Неудобно разговаривать с человеком в большой палате. Вы должны сидеть очень близко и говорить очень тихо. Не стоит и просить пациента прийти в кабинет: в формальной обстановке люди теряются и замыкаются в себе. Все-таки лучше находиться рядом с постелью больного, а интуиция подскажет нужный момент. Я задернула занавески вокруг кровати мистера Андерсона и села на краешек. Он чуть подвинулся, чтобы мне было удобнее сидеть, и это обнадеживало, потому что означало, что я здесь желанный гость.
– Прекрасный вечер, – сказала я, – и прекрасный закат.
– Красиво, да. Хорошо бы выйти на балкон, чтобы было лучше видно, но сейчас это потребует от меня слишком больших усилий.
– Я могла бы вам помочь.
Он улыбнулся.
– Не стоит. Солнце уже скроется, когда мы туда доберемся.
– Сегодня вечером вы выглядите намного лучше.
– Ну, я хорошо поработал с утра. Просто замечательно.
– Это явно идет вам на пользу. Я думала, что это слишком утомляет вас, но, видимо, ошибалась.
– Мне всегда нужно прикладывать усилия, я просто так устроен. Если бы я мог избавиться от этого проклятого рака усилием воли, я бы справился.
– Вас лечат радиотерапией, опухоль должна сократиться. И положительный настрой, такой, как у вас, в таких случаях очень помогает. Вряд ли вы сможете отправиться в Гималаи, но Уэльс или долина Уая, как предлагал Главный, – это вполне возможно.
– Это обнадеживает. Буду тогда настраиваться на Уай. Там непростой сплав на каноэ и есть где полазать по скалам. Неплохо, неплохо.
– Тогда, возможно, вам и вправду стоит отменить свой гималайский поход и сосредоточиться именно на долине Уая?
– Почему бы и нет? Завтра попрошу секретаря заказать карты с маршрутами в магазине Стэнфордс.
Его глаза загорелись. И, глядя на эти истаявшие мышцы, в которых сейчас не хватало силы даже для выхода на балкон, я размышляла о том, что же такое надежда.
Надежда – единственное, чего люди никогда не теряют. Даже если они знают, что умирают, надежда никогда не покидает их. Большинство надеется на новый прорыв в медицинских исследованиях, на новое лекарство, новое лечение, на чудесное исцеление, и мы должны поддерживать эту надежду, какой бы нелепой она ни была. Но надежда не исключает принятия смерти – она может существовать во многих формах.

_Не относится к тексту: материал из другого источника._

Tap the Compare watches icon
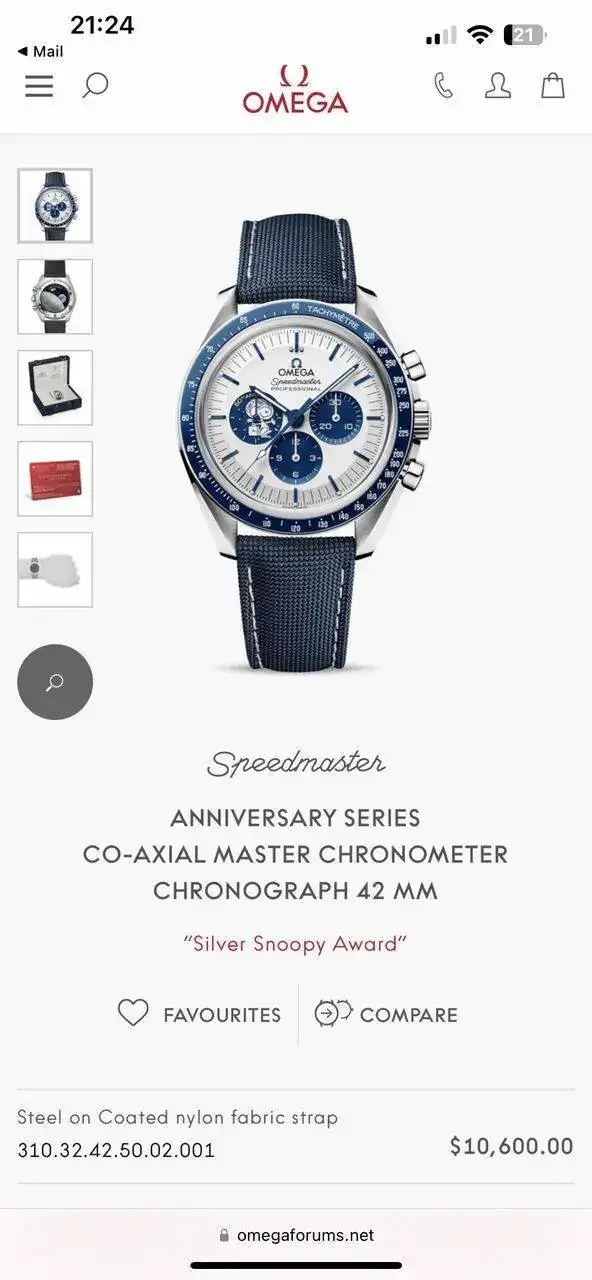The image size is (592, 1280). click(333, 1013)
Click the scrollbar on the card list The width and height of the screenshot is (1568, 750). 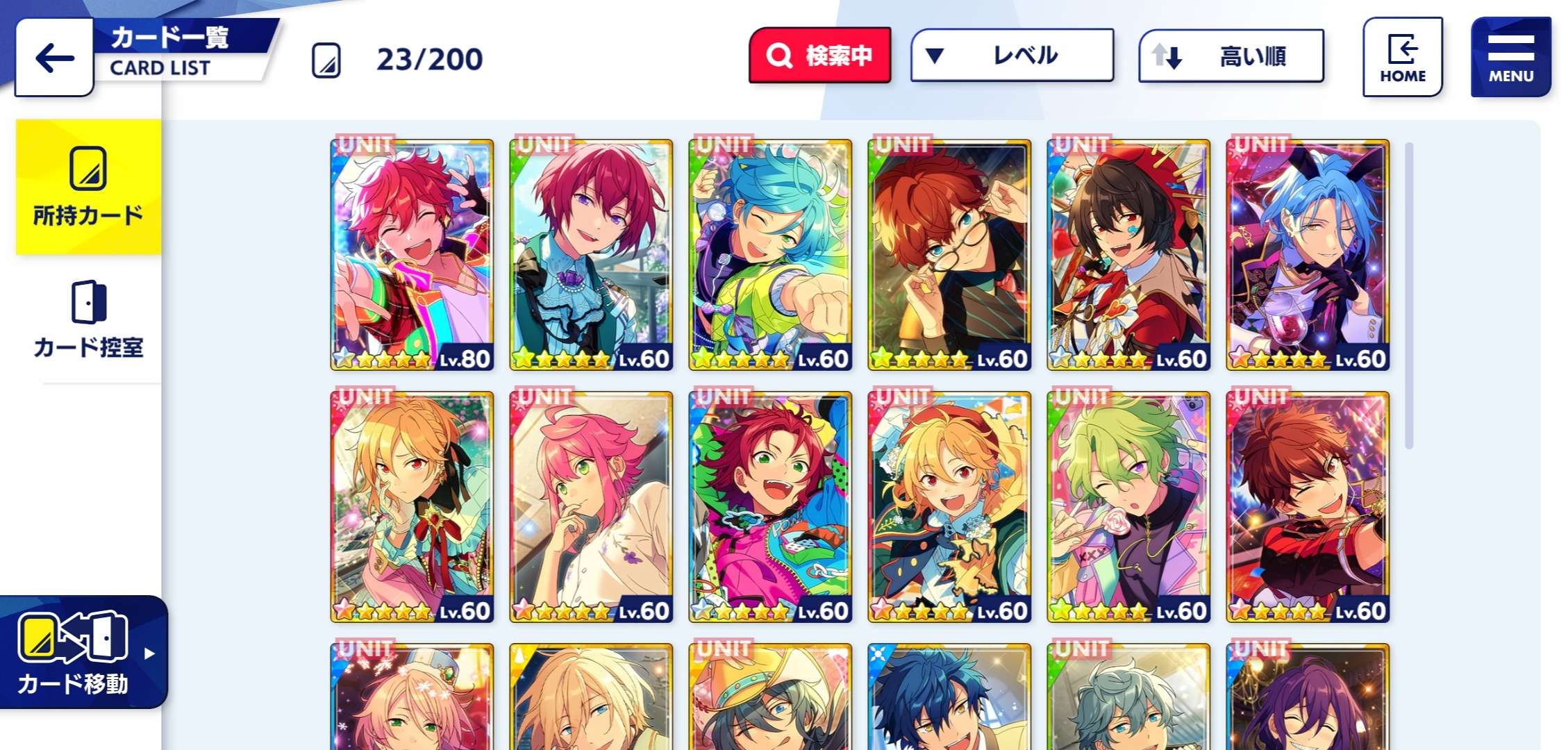click(1409, 295)
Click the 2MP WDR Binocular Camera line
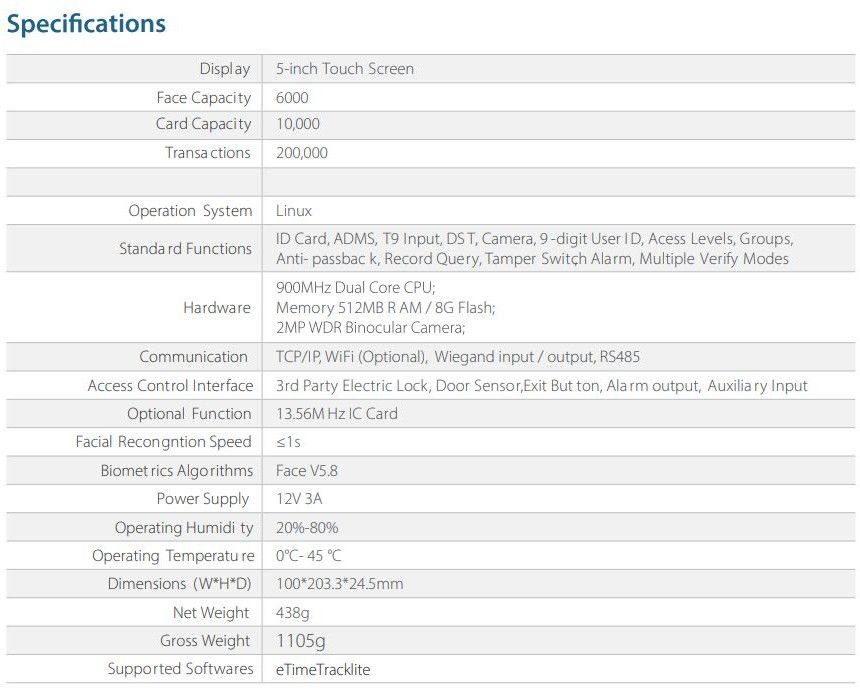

Большинство врачей считает, что они никогда не должны позволять пациенту отказаться от надежды на исцеление. И получается, что единственный источник надежды – медицина и медики. Это слишком ограниченный взгляд на вещи. Надежда – абстрактное понятие, которое не может сводиться к лечению тела. Для каждого из нас надежда означает что-то свое. Надежда увидеть замужество дочери или дожить до рождения внука может поддерживать в человеке жизненные силы и бодрость многие недели или даже месяцы, вопреки всем медицинским прогнозам. Многие люди, зная, что у них рак, делали самые невероятные вещи: пробегали марафон, объезжали на велосипеде полмира, писали книги, получали ученые степени. Надежда, направленная на достижение, дает движущую силу и помогает без страха смотреть в будущее. Вера в загробную жизнь – это тоже надежда.
– Через несколько недель, с приходом весны, долина Уая станет прекрасной, – мечтательно произнес мистер Андерсон. – Знаете, когда я впервые заподозрил, что у меня рак, я просто не поверил. Я подумал, что врачи ошиблись. Я всегда был здоров и вел здоровый образ жизни. У меня в этом возрасте просто не может быть рака! Я был уверен в том, что диагноз ошибочен, и злился на врачей.
– Вам кто-нибудь сообщил?
– Нет. Ложь, полуправда, увертки, молчание – вот что было, то было. Для разумного человека это просто оскорбительно.